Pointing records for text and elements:
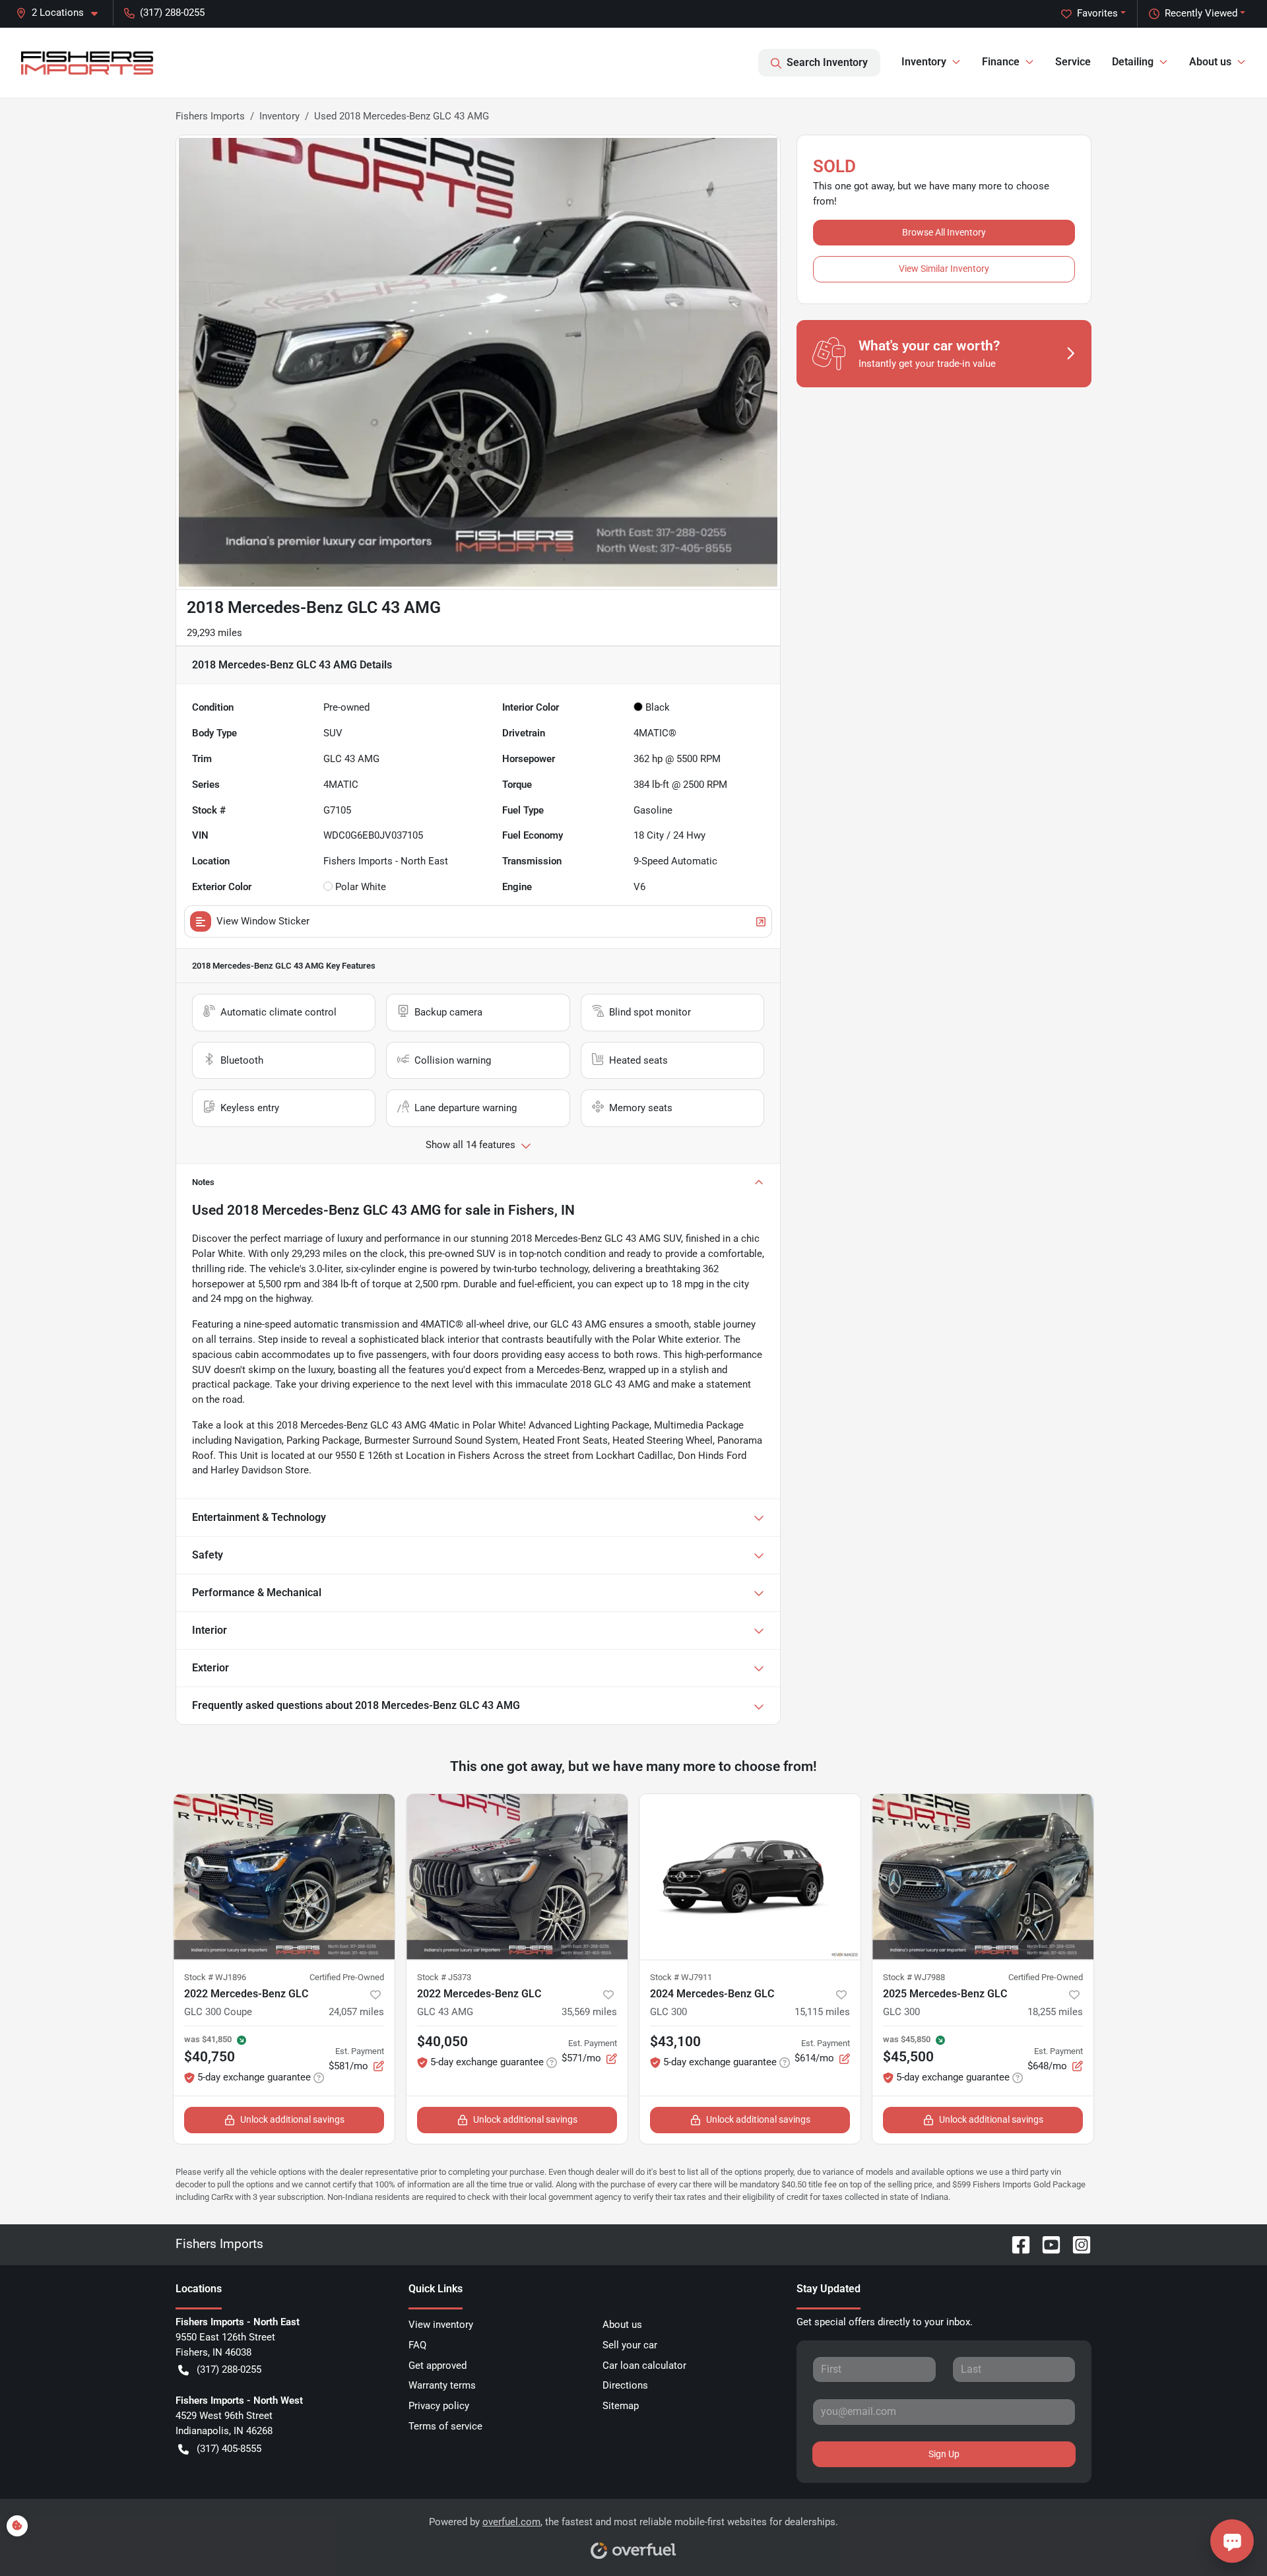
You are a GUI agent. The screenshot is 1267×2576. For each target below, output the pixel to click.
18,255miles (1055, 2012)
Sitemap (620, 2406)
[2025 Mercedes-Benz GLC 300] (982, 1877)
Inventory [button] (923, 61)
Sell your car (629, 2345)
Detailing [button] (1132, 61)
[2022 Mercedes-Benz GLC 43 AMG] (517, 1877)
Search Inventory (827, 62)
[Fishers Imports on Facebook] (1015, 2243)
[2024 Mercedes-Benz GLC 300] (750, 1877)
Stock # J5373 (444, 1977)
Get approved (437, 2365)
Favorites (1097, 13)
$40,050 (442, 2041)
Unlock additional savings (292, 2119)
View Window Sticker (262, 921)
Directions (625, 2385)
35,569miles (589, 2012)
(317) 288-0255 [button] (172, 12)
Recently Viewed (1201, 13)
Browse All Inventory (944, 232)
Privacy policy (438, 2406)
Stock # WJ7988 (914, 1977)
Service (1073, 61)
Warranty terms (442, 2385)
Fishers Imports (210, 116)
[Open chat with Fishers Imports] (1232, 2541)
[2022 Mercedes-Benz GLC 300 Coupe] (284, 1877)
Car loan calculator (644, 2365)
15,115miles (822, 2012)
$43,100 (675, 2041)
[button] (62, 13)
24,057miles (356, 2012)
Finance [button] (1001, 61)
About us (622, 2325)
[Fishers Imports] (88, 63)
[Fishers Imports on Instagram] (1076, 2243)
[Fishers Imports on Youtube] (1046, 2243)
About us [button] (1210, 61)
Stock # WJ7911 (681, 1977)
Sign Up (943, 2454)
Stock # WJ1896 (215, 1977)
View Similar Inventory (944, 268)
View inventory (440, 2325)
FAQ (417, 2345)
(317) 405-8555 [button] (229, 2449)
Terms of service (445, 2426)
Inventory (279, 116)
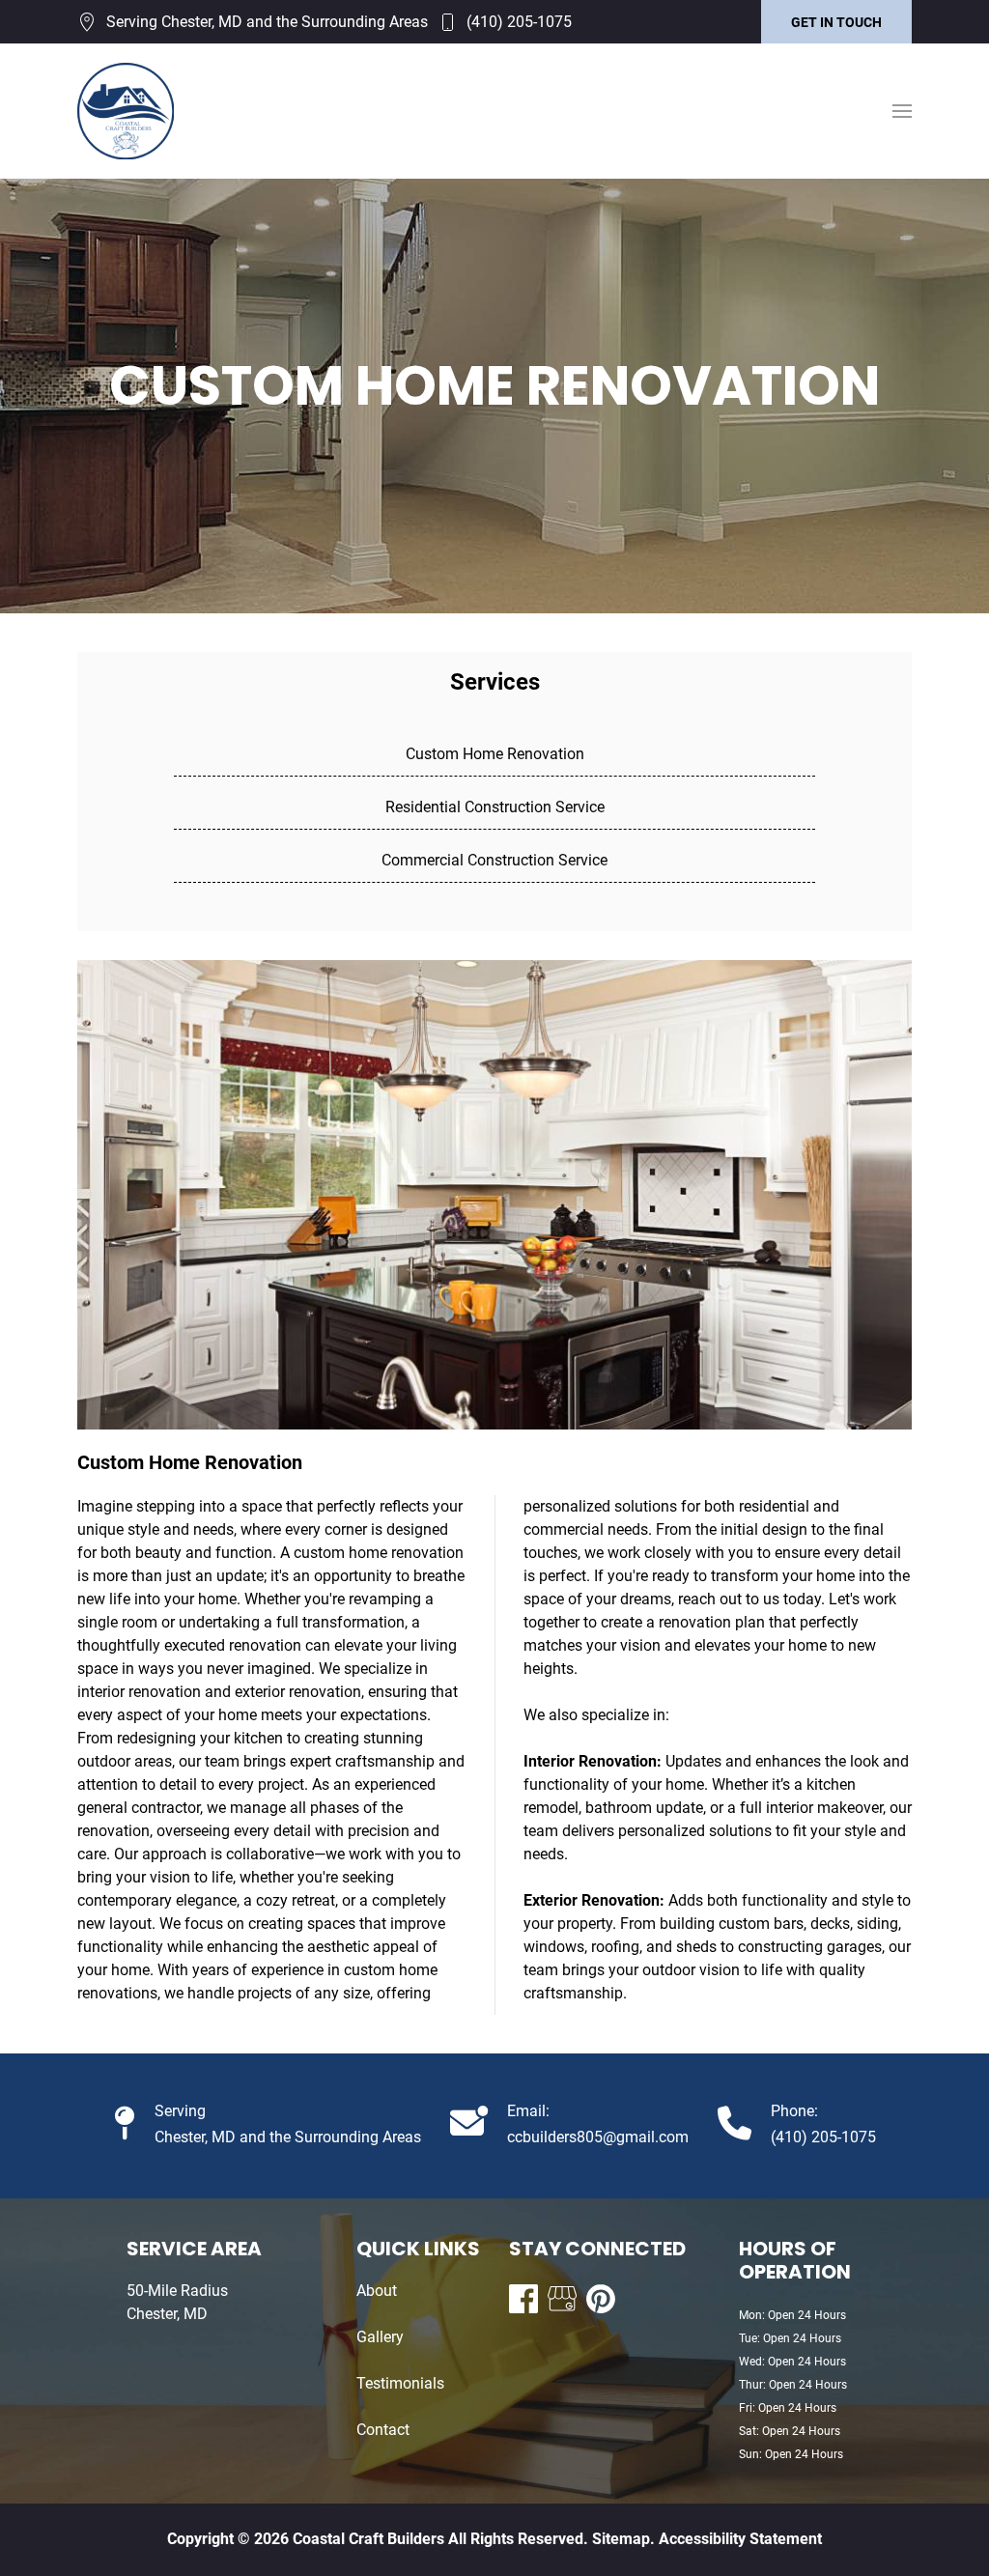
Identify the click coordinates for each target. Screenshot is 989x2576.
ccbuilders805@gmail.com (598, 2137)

The request: Can you rewrite the lines from the one containing "Sell your car (629, 2345)" down to the one containing "Fishers Imports (210, 116)", renaming "Inventory" to "Vehicles" and leaving everything else as it is?

Answer to the problem:
Sell your car (629, 2345)
Detailing [button] (1132, 61)
[2022 Mercedes-Benz GLC 43 AMG] (517, 1877)
Search Vehicles (827, 62)
[Fishers Imports on Facebook] (1015, 2243)
[2024 Mercedes-Benz GLC 300] (750, 1877)
Stock # J5373 (444, 1977)
Get approved (437, 2365)
Favorites (1097, 13)
$40,050 (442, 2041)
Unlock additional savings (292, 2119)
View Window Sticker (262, 921)
Directions (625, 2385)
35,569miles (589, 2012)
(317) 288-0255 [button] (172, 12)
Recently Viewed (1201, 13)
Browse All Vehicles (944, 232)
Privacy policy (438, 2406)
Stock # WJ7988 (914, 1977)
Service (1073, 61)
Warranty terms (442, 2385)
Fishers Imports (210, 116)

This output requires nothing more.